|Volume 15, Issue 12||
The Gallery is completely run and staffed by volunteer members. Lisa Manners, VGA Publicity Chair, says, “We have no paid staff, so the contributions of these members is vital to keeping the gallery running.” VGA has been a 501c3 non-profit since 1965. Part of their expenses are covered by individual donations, and by fundraisers such as the Art Challenge and our Gently Used Art Supply sale.
There are several types of membership, depending on the level of participation. Membership offers the opportunity to show and sell your work in the Gallery, attend monthly meetings, enjoy the company and encouragement of other artists, receive mentorship from experienced artists, and get a reduced rate on most classes. Information on membership levels and fees is on the website.
The Gallery mounts a different show each month. These usually have a theme, with featured artists and crafters, and a reception that’s open to the public. One of the most popular shows is the yearly Art Challenge each May. Artists are invited to create four small canvases during April that are displayed and offered for sale during May. Be sure to attend their special Holiday Party on Sunday, Dec. 10 from 2-4 pm.
VGA began when a group of art students taking an adult class at Sunset Elementary started displaying their work in the school cafeteria. In 1964, Odus Bales, founder of the Thriftway store, heard about the group and offered them space in the North Mall of the Milltowner Shopping Center, free until they made enough to pay monthly rent. By April they had 48 members and had cleaned and painted the space and held a Grand Opening.
By the end of that year they had over 100 members, and offered classes by many professional Northwest artists. Members began to show their work in local businesses including Nelson’s Coffee Shop, at banks in Beaverton and Hillsboro, and at the Beaverton library.
|Chris Boyer demonstratee felting techniques during the recent Washington County Open Studios Event, on of 16 VGA artists who participated|
Over the next two years, the organization grew rapidly. By 1967, they lost their rent-free space and needed to move, first to a space in the (now demolished) Sunset Square on Murray, and later to the A-frame building that now houses Beighley & Associates on Cornell. Eventually they moved back to the library building, first to a space at the front, and later to the space they currently occupy, just east of the library.

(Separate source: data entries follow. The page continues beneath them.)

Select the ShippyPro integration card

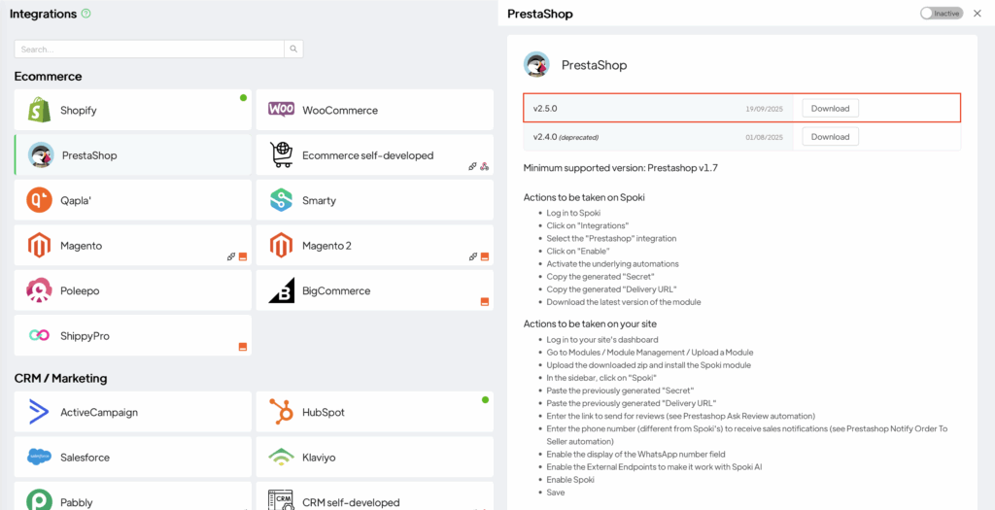(132, 336)
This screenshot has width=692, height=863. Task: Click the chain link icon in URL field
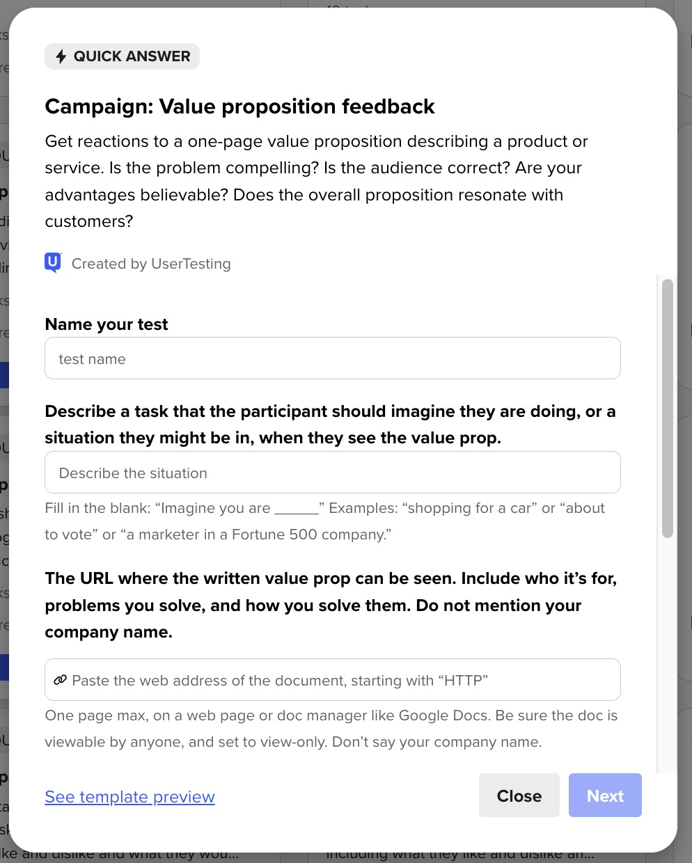click(61, 680)
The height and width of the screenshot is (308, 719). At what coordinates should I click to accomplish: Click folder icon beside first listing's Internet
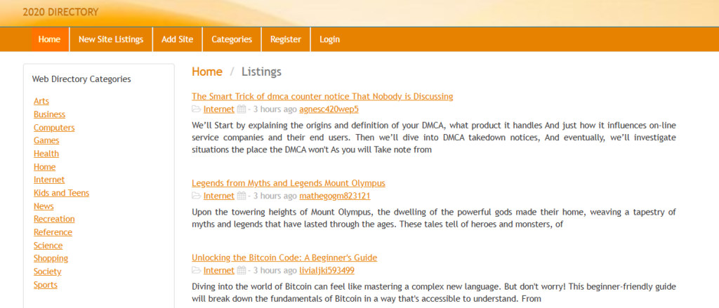(x=196, y=109)
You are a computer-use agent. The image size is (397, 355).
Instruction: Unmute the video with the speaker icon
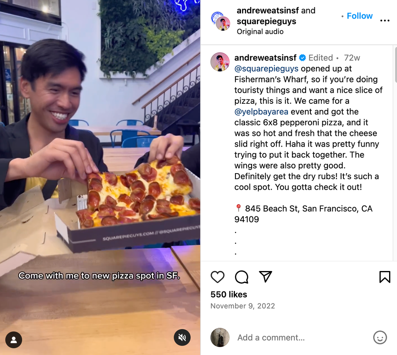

Members generally live in the Cedar Mill area, but some come from around the region. Several members are “snowbirds,” who manage to fit their volunteer hours into the months they live here. A monthly online newsletter helps them stay in touch with each other.
Some members feel that the most valuable feature of VGA participation is the “critique groups,” that meet regularly to share current work and give one another suggestions for improvement. There are five groups meeting currently, with each group focusing on a particular technique or type of art, such as the Watercolor Society.
VGA offers both classes and workshops. The classes are usually offered once a week on a monthly schedule. The workshops take place over a one, two, or three day session. Children’s classes for ages 7-12 are offered after school on Mondays & Wednesdays. You do not need to be a member of the gallery to take classes but non-members pay $5 more per class session. There is no price difference for workshops. Some workshops, such as marbling on paper, offer the chance to try out different techniques and materials without investing in supplies, and to learn from someone with experience.
|Meetings and classes are held in the studio space behind the public gallery. This large room is also available for rent for meetings and projects.|
Lisa Manners notes that, “Part of VGA’s mission is to foster appreciation for art in the community.” Artwork from VGA members was displayed in a show at Beaverton City Hall this year, among other outside venues.
In April of 2017, the board formed an ad hoc Next 50 Years Committee to study viable options to grow the gallery into the next 50 years. Recruitment and the retention of members and Community Outreach are two of the priorities for this ambitious seven-member committee.